A doctoral student in my department, John Screnock, and I are co-presenting a paper in the SBL Linguistics and Biblical Hebrew section in Baltimore on Sunday. The paper is a much shortened version of a large section of our introductory chapter in the Baylor Handbook on the Hebrew Bible volume on Esther that we are writing (the volume is now 99% drafted).

Since we have finished the paper much sooner than I typically do, I have posted the paper and handout below. (It’s a relief to anticipate a flight without finishing my paper—what an odd feeling.)

See you in Baltimore!

Paper

Handout

Biblical Hebrew Diachrony (continued, again)

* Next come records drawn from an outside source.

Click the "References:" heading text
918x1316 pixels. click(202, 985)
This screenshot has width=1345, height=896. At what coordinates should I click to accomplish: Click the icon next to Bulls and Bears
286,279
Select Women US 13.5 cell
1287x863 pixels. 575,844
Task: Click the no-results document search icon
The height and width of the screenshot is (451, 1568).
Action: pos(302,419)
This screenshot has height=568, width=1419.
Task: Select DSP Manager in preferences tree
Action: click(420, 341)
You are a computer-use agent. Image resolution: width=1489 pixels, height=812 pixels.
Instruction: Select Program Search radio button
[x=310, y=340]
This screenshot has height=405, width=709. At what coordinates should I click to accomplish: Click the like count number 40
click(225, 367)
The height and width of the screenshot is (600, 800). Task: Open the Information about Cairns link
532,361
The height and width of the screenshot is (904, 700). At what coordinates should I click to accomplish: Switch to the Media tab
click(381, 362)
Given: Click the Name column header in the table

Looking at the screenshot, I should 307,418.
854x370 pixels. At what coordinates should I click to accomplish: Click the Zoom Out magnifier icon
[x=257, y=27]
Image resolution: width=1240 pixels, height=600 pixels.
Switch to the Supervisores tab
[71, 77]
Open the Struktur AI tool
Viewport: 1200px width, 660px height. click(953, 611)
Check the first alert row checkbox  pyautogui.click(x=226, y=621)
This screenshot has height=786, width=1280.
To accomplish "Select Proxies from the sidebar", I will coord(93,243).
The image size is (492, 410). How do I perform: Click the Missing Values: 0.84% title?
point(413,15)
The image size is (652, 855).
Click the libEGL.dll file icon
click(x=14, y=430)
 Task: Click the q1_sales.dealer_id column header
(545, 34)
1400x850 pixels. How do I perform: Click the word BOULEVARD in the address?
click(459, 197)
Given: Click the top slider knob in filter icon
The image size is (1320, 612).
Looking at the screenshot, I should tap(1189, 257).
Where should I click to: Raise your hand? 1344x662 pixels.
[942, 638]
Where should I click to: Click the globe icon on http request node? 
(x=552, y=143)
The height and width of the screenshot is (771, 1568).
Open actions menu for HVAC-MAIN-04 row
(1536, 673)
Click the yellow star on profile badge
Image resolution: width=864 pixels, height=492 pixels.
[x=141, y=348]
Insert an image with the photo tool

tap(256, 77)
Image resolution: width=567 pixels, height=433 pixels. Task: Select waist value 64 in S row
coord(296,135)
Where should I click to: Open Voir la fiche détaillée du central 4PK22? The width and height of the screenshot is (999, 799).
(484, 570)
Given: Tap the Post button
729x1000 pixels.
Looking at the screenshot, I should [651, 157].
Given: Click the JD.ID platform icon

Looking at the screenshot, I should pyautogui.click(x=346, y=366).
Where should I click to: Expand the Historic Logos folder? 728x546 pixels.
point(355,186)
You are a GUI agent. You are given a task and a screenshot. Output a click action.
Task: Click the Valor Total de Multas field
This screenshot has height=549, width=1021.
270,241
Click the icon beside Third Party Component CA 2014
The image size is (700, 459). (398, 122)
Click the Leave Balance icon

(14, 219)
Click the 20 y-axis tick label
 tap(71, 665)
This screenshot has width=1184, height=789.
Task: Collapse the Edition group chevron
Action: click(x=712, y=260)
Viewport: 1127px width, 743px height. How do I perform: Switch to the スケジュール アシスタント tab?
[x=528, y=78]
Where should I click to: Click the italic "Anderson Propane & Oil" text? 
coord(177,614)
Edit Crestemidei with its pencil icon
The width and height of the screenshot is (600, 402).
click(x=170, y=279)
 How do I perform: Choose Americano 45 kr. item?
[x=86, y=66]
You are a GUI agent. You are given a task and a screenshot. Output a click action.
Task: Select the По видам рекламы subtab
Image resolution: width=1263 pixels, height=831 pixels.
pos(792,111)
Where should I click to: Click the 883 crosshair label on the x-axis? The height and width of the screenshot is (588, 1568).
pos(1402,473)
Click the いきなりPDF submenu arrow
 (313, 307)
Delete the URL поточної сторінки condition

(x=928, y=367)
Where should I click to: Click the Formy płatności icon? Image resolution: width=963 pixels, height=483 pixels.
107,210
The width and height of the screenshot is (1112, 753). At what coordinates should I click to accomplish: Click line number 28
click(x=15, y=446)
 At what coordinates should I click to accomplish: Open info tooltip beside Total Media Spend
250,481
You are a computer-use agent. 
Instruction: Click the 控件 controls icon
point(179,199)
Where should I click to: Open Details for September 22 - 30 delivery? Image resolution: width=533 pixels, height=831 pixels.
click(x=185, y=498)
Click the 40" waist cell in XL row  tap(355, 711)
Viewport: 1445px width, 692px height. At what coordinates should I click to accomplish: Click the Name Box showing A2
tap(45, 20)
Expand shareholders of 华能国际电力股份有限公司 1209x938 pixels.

In two previous posts (1, 2) we discussed our position in the current debate over whether we can date linguistic features found in Biblical Hebrew texts. In a nutshell, while we agree with the weaker hypothesis that texts cannot be dated absolutely by linguistic means, we disagree with the stronger hypotheses is that no dating at all is possible and argue that the relative dating of features, and the texts in which they cluster, is possible if the analysis is carried out with a sound linguistic and philological methodology. To assert otherwise, to put it bluntly, represents an extreme historical and linguistic skepticism that we find hard to justify.

In our first post we provided links to our two articles (Cook’s, Holmstedt’s), which are forthcoming in a volume titled Diachrony in Biblical Hebrew (edited by Ziony Zevit and Cynthia Naudé-Miller; Eisenbrauns). These articles are revisions of papers given at the 2009 NAPH meeting at the annual SBL meeting. The keynote speaker at the meeting was the linguist B. Elan Dresher (University of Toronto), who masterfully discussed methodological issues in working with the linguistic features of “old” texts. Elan is a colleague of mine at Toronto and has graciously allowed us to post his revised paper (which will also be included in the Diachrony volume).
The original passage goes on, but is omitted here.